CHALLENGE
In the lines from the one with "Import questions from another form" to the one with "Where should I", change "form" to "survey". Give back only those lines, with nothing else altered.

DATASET EXCERPTS
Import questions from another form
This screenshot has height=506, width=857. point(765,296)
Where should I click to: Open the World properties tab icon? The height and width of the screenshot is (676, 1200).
...
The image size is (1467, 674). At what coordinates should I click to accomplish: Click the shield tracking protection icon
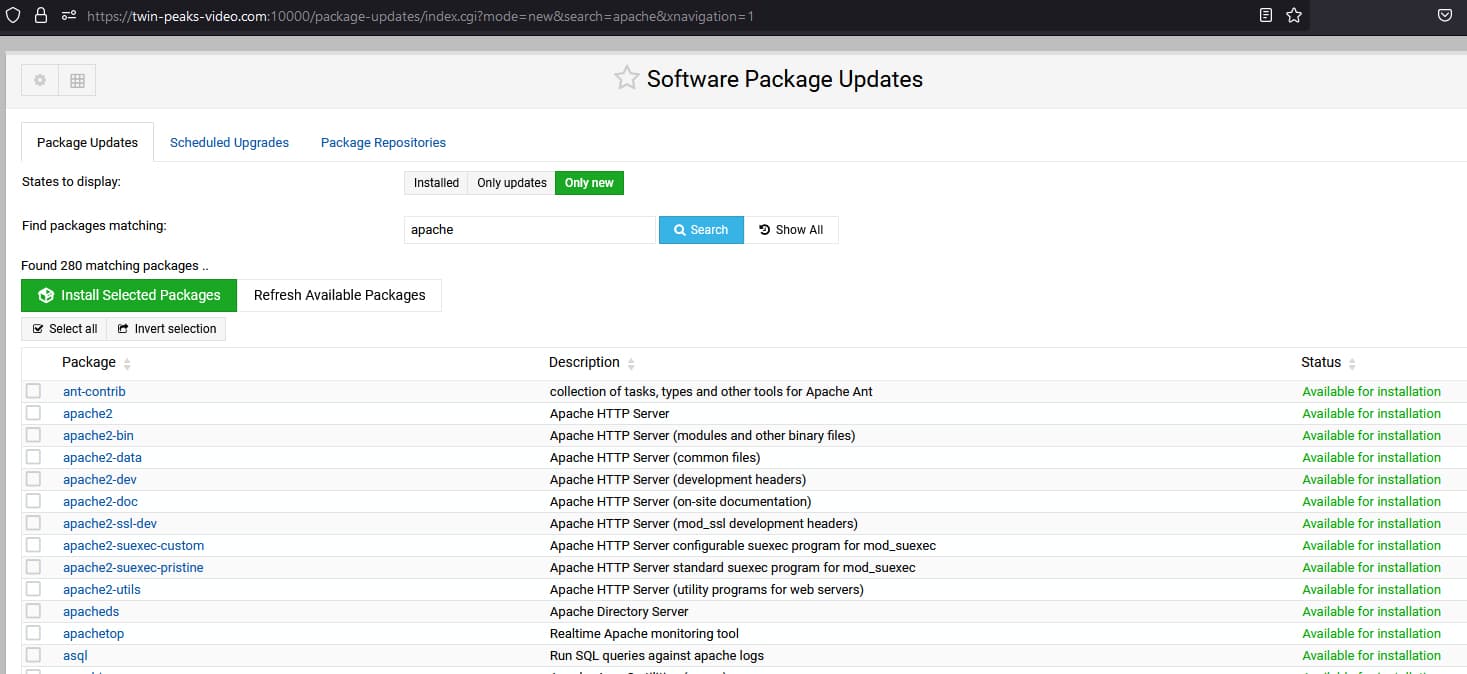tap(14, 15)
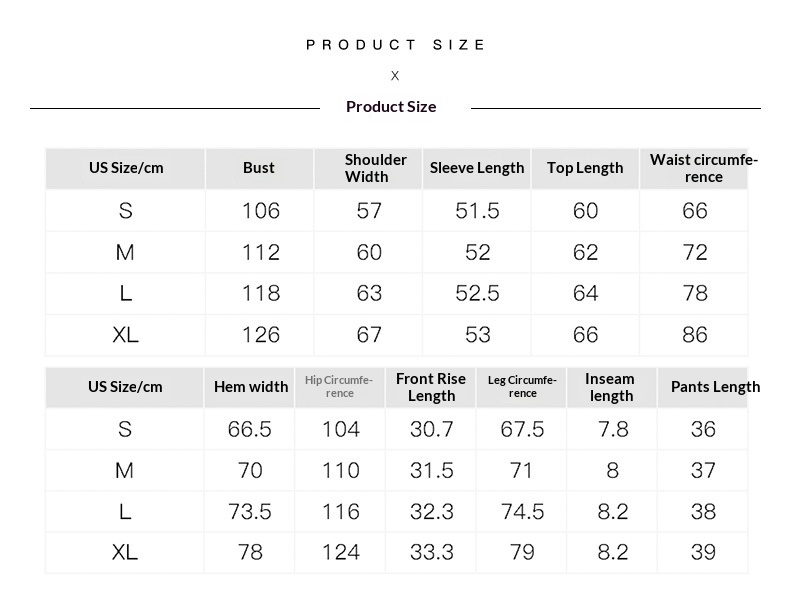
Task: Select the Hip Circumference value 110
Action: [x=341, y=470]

ANSWER TO THE EXERCISE
Import questions from another survey
This screenshot has height=506, width=857. point(765,296)
Where should I click to: Open the World properties tab icon? The height and width of the screenshot is (676, 1200).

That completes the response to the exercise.